Samples were processed within 24 hours after being collected at the MMBI satellite laboratory in Barentsburg, Svalbard. From the moment of collection until processing, the algae were stored in plastic bags at a temperature below +10°C. The wet weight of each algal species was determined within an accuracy of 0.01 g. The algal biomass, except for coralline and cortical calcareous algae, was calculated with an accuracy of 0.1 g m–2. The wet weight was measured after shaking and blotting the thalli with filter paper, so that water would not drip from the thalli when pressed.
Species were identified using taxonomic keys (Zinova 1953, 1955; Vinogradova 1974, 1995b; Sutherland et al. 2011; Wynne & Saunders 2012) and other publications (Vinogradova 2005, 2007, 2011; Longtin & Saunders 2015). If a species identification required microscopic analysis, the temporary wet preparations were prepared and examined under an MBS-10 stereomicroscope (× 4 – 40 magnification) and a Mikmed-6 light microscope (40–400× magnification). The AlgaeBase international database (Guiry & Guiry 2020) and publications on algae systematics (Lane et al. 2006; Draisma et al. 2010; Sutherland et al. 2011) were consulted for up-to-date species names. Original material—representatives of each species—is stored at the MMBI facility in Barentsburg.

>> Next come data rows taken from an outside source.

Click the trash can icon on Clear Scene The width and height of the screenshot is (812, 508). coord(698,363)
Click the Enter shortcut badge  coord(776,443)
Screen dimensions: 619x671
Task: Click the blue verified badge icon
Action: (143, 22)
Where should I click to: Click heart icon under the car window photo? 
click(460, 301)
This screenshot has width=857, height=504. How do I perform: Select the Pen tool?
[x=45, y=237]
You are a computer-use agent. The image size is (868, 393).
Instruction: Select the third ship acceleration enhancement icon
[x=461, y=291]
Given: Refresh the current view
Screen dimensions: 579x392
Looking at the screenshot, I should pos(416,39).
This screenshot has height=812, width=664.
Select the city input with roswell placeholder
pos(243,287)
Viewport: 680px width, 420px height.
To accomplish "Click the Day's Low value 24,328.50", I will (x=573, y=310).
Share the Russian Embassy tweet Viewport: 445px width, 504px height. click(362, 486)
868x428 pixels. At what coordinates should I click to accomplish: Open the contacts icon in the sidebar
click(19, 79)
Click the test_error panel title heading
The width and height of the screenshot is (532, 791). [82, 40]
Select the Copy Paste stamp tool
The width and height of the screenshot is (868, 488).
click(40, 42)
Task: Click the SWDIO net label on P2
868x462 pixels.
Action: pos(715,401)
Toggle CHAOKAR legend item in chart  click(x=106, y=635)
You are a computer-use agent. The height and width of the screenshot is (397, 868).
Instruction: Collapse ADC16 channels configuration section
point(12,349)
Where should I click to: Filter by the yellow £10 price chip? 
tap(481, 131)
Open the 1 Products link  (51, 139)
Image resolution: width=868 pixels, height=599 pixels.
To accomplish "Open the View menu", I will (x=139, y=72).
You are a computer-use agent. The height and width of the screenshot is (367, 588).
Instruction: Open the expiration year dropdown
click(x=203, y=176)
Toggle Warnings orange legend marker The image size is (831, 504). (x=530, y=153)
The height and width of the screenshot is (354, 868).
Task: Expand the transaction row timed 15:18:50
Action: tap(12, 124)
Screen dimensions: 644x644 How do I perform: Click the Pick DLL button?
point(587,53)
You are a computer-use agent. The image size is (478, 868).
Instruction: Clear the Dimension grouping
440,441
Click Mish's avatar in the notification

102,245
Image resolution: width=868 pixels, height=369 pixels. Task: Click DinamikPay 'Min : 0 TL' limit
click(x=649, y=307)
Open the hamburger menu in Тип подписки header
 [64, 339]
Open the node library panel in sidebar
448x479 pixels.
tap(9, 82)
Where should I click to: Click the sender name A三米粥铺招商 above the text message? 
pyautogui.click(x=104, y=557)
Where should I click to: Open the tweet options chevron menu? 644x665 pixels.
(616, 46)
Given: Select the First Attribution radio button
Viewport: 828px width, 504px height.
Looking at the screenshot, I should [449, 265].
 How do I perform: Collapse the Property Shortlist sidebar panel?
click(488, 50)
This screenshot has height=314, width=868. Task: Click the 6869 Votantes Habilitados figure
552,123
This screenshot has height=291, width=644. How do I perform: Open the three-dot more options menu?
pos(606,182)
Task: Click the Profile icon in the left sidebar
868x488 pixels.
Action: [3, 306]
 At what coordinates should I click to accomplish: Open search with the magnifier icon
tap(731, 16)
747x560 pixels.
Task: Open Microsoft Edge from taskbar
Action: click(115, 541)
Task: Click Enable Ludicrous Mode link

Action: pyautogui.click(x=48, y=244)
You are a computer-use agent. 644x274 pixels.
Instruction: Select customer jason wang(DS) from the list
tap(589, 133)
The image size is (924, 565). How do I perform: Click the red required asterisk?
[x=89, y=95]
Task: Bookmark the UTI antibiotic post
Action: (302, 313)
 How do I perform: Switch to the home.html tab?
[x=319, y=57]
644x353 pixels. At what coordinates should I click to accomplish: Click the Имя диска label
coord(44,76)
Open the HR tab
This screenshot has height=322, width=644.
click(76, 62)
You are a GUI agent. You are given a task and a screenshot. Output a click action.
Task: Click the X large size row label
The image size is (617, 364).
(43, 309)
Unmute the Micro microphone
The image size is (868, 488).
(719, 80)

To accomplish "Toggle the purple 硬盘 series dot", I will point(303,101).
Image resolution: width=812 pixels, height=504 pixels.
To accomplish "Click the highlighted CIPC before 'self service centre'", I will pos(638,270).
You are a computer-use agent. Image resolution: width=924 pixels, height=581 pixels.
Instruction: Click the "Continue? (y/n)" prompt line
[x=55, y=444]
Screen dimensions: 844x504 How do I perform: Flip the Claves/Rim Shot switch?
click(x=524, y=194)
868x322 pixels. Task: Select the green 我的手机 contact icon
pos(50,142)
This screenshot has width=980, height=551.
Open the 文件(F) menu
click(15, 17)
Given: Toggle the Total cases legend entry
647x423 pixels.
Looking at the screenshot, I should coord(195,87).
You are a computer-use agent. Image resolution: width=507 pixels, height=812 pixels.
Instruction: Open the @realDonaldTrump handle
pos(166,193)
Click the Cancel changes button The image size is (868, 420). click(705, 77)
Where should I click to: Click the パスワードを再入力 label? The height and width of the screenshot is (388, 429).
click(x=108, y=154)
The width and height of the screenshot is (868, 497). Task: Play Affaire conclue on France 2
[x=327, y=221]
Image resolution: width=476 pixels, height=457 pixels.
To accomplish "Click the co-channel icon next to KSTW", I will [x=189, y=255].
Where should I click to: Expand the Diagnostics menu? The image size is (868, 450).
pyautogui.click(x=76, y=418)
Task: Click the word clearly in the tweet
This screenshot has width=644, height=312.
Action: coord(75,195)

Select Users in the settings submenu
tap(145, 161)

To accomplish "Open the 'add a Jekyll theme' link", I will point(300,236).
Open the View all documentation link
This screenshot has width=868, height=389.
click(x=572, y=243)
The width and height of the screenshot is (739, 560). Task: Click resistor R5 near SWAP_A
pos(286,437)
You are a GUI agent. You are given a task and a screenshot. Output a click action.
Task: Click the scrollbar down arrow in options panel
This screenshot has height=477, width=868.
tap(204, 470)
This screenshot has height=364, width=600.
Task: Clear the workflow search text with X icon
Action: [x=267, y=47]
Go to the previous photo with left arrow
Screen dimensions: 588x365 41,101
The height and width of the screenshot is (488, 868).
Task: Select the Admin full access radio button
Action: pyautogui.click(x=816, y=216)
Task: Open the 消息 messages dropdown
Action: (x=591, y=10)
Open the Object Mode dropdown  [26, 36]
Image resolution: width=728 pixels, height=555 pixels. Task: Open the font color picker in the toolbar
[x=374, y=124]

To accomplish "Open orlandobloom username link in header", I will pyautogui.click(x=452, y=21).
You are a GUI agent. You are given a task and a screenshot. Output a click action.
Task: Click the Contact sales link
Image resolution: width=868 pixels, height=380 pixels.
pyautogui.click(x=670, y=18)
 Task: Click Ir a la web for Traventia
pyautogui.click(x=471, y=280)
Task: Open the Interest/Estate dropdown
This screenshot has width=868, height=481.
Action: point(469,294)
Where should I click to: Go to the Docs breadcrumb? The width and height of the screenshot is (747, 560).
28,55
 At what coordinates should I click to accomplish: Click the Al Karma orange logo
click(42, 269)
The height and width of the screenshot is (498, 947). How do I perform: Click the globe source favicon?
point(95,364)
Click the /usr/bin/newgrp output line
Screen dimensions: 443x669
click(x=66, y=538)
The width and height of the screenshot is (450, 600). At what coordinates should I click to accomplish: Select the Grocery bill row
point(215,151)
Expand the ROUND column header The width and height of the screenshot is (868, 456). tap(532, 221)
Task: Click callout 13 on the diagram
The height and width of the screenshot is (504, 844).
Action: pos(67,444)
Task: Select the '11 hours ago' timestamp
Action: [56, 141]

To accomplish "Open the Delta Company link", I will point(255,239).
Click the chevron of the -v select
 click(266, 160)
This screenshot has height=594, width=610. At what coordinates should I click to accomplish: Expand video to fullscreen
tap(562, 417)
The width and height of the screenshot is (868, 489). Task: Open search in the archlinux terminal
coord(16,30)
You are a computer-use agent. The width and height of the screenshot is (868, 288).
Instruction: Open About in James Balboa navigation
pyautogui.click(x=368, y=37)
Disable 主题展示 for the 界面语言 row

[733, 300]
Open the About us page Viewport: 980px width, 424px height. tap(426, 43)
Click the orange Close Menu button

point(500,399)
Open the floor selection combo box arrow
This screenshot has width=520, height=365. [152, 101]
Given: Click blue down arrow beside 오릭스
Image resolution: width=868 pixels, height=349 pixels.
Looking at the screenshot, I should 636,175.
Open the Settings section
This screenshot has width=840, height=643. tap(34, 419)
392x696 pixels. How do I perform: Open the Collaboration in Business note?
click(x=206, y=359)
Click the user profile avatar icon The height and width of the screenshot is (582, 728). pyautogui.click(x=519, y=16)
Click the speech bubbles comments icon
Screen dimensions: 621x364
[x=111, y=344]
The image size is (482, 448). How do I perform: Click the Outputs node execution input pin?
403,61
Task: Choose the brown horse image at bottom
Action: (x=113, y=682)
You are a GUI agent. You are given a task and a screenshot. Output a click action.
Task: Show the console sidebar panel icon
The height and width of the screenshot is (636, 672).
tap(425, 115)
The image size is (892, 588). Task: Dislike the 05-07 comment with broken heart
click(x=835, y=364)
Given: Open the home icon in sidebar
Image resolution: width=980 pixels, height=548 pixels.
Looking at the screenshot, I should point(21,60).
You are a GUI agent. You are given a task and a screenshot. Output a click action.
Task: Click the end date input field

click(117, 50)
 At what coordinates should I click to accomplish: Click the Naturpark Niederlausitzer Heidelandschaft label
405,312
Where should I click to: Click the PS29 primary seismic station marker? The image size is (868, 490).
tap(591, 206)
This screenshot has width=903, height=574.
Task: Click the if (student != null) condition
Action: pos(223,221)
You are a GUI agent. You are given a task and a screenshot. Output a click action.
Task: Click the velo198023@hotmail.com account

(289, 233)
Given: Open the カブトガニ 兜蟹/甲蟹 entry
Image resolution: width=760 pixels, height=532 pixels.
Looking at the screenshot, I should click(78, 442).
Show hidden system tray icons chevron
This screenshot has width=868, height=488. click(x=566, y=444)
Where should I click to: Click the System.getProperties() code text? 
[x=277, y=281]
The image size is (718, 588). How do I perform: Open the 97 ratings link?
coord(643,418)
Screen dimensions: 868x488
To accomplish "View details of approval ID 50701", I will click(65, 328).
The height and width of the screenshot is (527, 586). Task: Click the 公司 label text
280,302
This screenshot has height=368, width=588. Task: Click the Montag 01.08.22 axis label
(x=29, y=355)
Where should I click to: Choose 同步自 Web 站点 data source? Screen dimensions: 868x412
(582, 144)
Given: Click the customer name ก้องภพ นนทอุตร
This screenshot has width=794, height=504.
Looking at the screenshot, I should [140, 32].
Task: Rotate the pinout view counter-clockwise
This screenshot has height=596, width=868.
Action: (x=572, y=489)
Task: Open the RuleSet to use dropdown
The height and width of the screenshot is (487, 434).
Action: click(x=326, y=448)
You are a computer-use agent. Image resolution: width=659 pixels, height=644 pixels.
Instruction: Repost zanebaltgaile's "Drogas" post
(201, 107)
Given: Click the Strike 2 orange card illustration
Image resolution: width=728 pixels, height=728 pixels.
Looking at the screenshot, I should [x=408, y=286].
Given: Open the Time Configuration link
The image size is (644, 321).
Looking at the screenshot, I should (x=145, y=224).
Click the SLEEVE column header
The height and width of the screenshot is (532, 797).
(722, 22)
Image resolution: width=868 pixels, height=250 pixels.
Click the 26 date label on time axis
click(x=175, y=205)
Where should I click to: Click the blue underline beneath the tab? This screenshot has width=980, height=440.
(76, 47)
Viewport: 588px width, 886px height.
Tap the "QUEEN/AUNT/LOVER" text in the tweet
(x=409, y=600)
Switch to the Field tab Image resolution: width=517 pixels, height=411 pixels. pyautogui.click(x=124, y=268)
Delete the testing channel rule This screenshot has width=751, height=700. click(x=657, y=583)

Data on algal biomass were then transformed into the primary matrices compatible with Microsoft Excel 2010 and PAST software (Hammer et al. 2001). For each sample, the Shannon index, the total biomass of algae and the number of identified species were calculated. For each species, the frequency of occurrence (%) and the average biomass (g m–2) were determined. The frequency of occurrence was estimated as the number of non-empty samples out of the total number of samples. The average biomass was calculated as the arithmetic average for all samples, in which this species was present for both years at all depths. These parameters were calculated for the entire sample, and separately for littoral and sublittoral samples.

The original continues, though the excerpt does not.